Philippine Daily Inquirer
First Posted 19:57:00 11/09/2008
WE MEASURE the size of a company by its assets, net worth or sales.
We measure how big an economy is by its gross domestic product, exports or foreign reserves.
How does one measure the size of the financial markets?
Fortune’s top 500
Here is an interesting series of statistics from Fortune’s Top 500 corporations in the United States. (Source: http://money.cnn.com/magazines/fortune/fortune500/2007/ full_list/.)
In 1955 Fortune’s top 50 included only companies, which produced goods and services in the real economy.
In this list, not a single bank or financial intermediary appears. Neither in the top 500.
Here is a sampling of the top 50 companies in 1955: General Motors, Exxon, US Steel, DuPont, Bethlehem Steel, AT&T, Kraft, Goodyear, RCA, Firestone, Uniroyal, Alcoa, Wilson, United Technologies, American Can, Rockwell Automation, Eastman Kodak, Armco.
Many of these names no longer register in front page news.
The first time a financial markets operator appears in the Fortune top 50 corporations was in 1995 when Citigroup ranked number 37. That is 13 years ago.
Let us consider 2007 records. In this year the list of the Fortune top 50 corporations includes the following 13 financial operators: Citigroup (ranked No. 8), Bank of America (9), AIG (10), JP Morgan Chase (11), Berkshire Hathaway (12), Morgan Stanley (20), Merrill Lynch (22), Goldman Sachs (24), MetLife (37), Wells Fargo (41), Wachovia (46), Lehman Brothers (47) and Freddie Mac (50).
That is 13 out of 50!
Give another 10 years and we will see the figure reversed. Grant another 20 years and the top 50 corporations may likely all be financial operators.
History is truly more fascinating than fiction.
How they became large
How indeed did the financial markets become so large and command such high respect from the governments of the world?
For simplification, let us say that the annual volume of the production of mankind in real goods and services amounts to $10 million and from this production, mankind generates an annual saving (revenue minus expenditure) of $1 million.
What happens to the $1 million savings? Answer: It is kept and secured by financial markets operators.

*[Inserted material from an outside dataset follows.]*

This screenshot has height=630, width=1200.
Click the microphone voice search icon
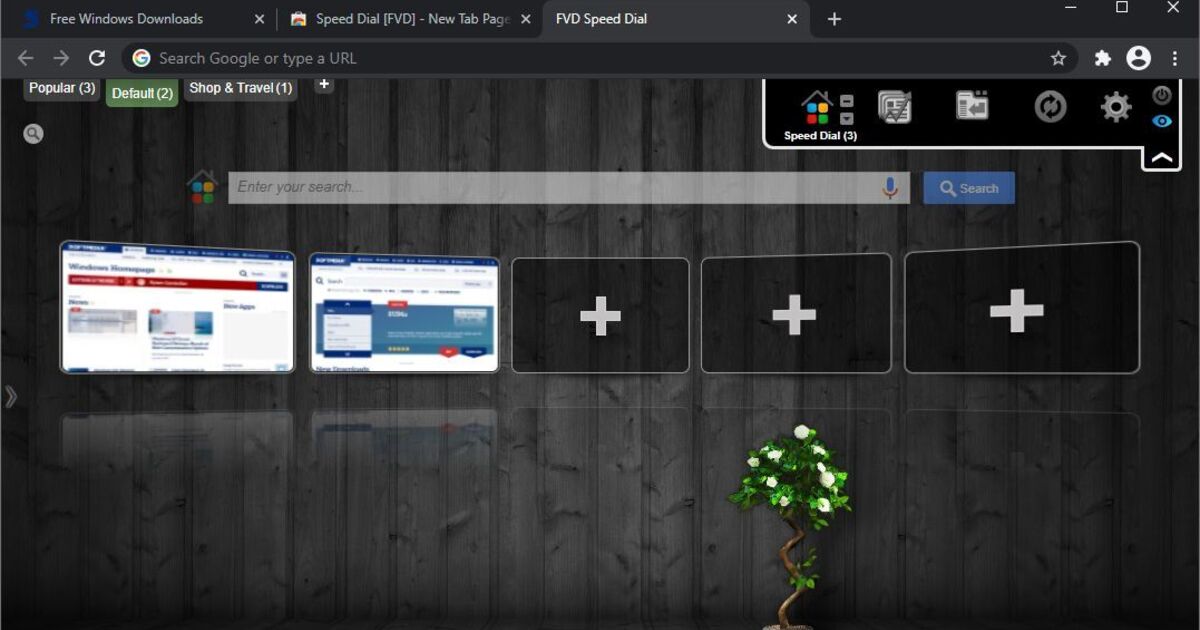(889, 188)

What happens to the $9 million net value of production? Answer: It was sold, consumed and done with.
Let us say that every new year brings in a net production of $9 million and savings of $1 million that is accumulated in the hands of financial markets operators. Let us stretch our minds further and say that this annual cycle happens for 100 years.

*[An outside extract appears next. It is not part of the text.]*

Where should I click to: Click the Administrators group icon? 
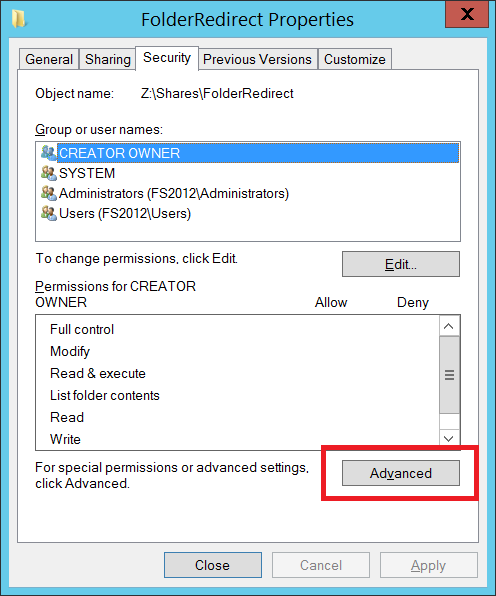coord(49,193)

What do we see at the end of 100 years?
We will indeed be seeing that the real economy still annually produces, sells and consumes $9 million worth of goods and services, but the wealth in the hands of financial markets would now have grown to $100 million—100 years times $1 million per year!

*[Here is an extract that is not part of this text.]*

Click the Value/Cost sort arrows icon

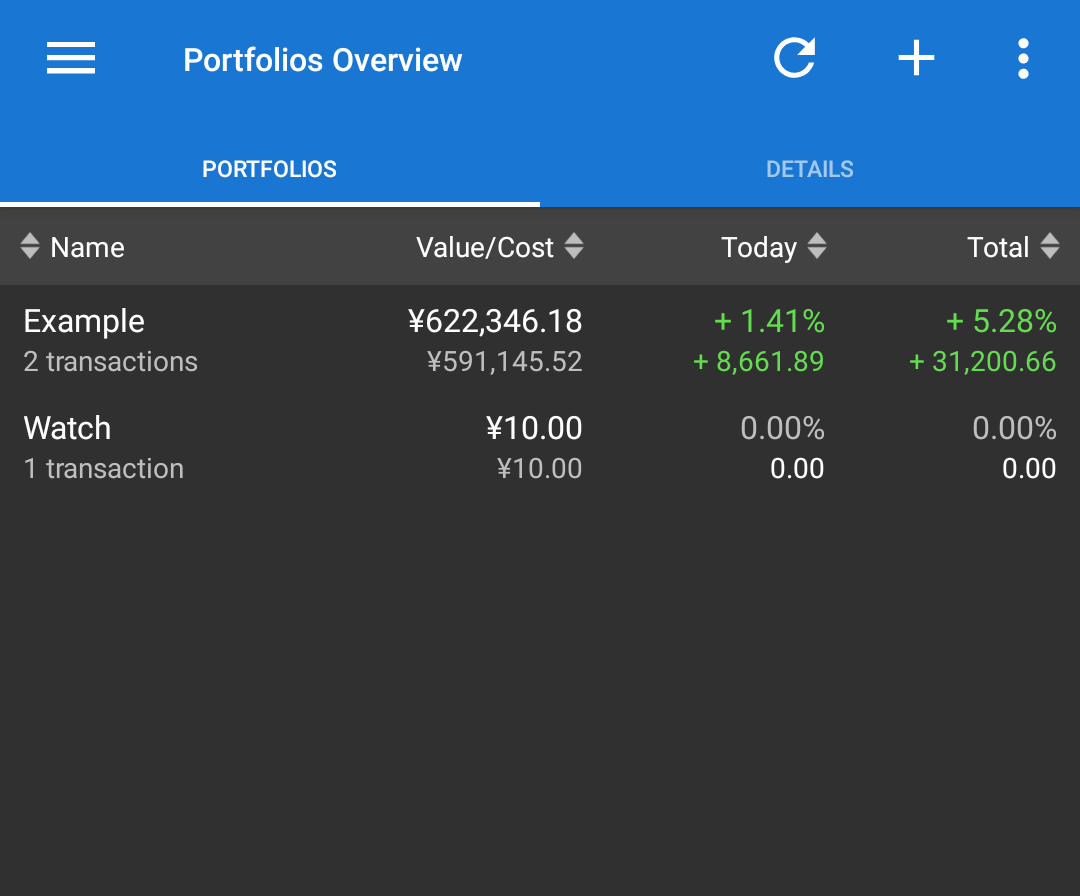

What does this concept mean? Well, it means the financial markets could now become bigger than the producers of real goods and services.
Let us assume that financial markets operators earn a mere 1 percent on all the savings accumulated in their purse strings.
That would mean that even as the real economy continues to save $1 million a year (revenue minus expenditure), the financial markets are now earning at least $1 million a year—1 percent based on the total accumulated savings of $100 million plus compounds.
That is very neat, indeed!
What if the financial markets operators became rather weary of earning only 1 percent?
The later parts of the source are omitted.